Meral Akşener yerli ve ulusal bir siyasetçi midir?
Meral Akşener’in yerli ve ulusal bir siyasetçi olup olmadığının göstergesini siyaset yapma biçimi gösterecektir. Siyaset yapma biçimi ile bu mevzuda bir netlik ortaya koyabilmiş midir? Burada bir netlik ben göremiyorum. Benim sahip olduğum bilgiler ile ilgili yaptığım bir konuşmayı daha sonraki siyasetimi belirleyen bir çerçeveye taşıyamayız. Ben bütün her şeye 15 Temmuz’dan öncesi ve sonrası diye bakıyorum. Zira 15 Temmuz kimin nerede durduğunu belirleyen temel bir kırılma noktasıdır. 15 Temmuz’dan sonra biz MHP ile bir millet mutabakatı oluşturduk. Bu cumhur ittifakını millet kurdu biz yalnızca ona tabi olduk.
AK Parti Muharrem İnce’ye sempatiyle mi yaklaşıyor?

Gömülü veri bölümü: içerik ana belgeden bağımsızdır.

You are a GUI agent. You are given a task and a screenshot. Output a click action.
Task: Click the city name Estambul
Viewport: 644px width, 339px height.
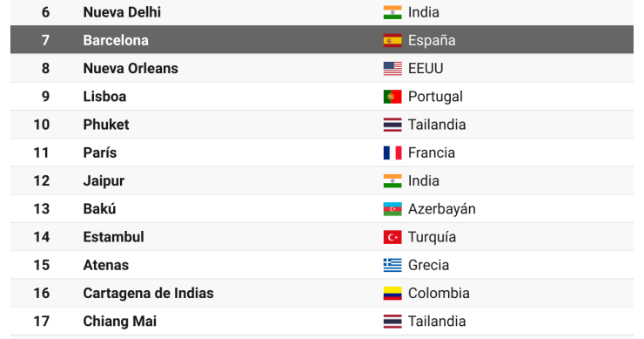[113, 237]
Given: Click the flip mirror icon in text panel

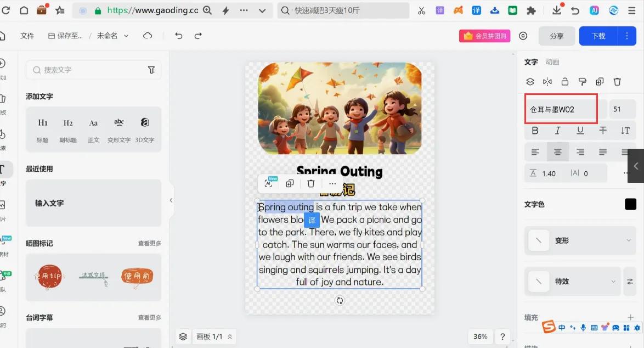Looking at the screenshot, I should [x=547, y=82].
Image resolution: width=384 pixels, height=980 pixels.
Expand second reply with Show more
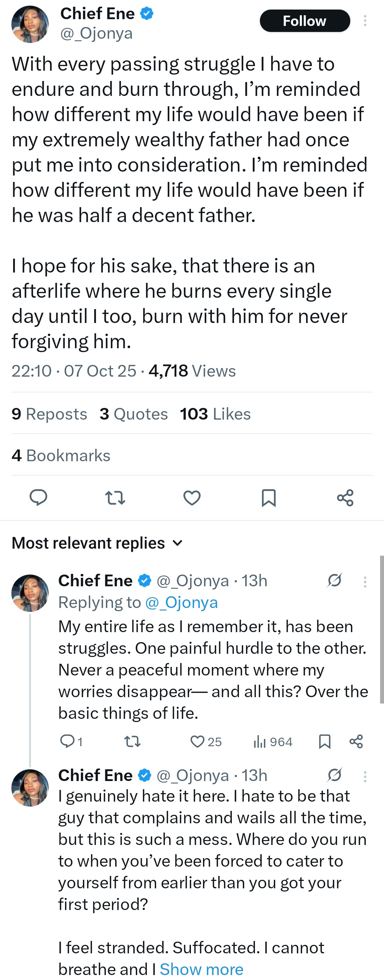tap(201, 969)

Ayasofya’nın açıldığı gün şayet siz İBB Lideri olarak İstanbul’u terk ediyorsanız lakin öteki taraftan Muharrem İnce, sıradan bir vatandaş üzere gelip yere seccadesini serip milletin ortak sevincine eşlik ediyorsa burada doğal ki beşerler bu durumu sempati ile karşılıyorlar. Lakin bizim AK Parti olarak Muharrem İnce’ye yakınlık duymamız kelam konusu değil zira daha Cumhurbaşkanı adayı olarak 2018’de rakipti. Bizim İnce ile ilgili insan olarak fikirlerimiz olabilir. Sayın Muharrem İnce ile benim bir münasebetim vardır lakin AK Parti’nin, daha evvelki bir Cumhurbaşkanı adayına sempati beslemesi diye bir şey olmaz.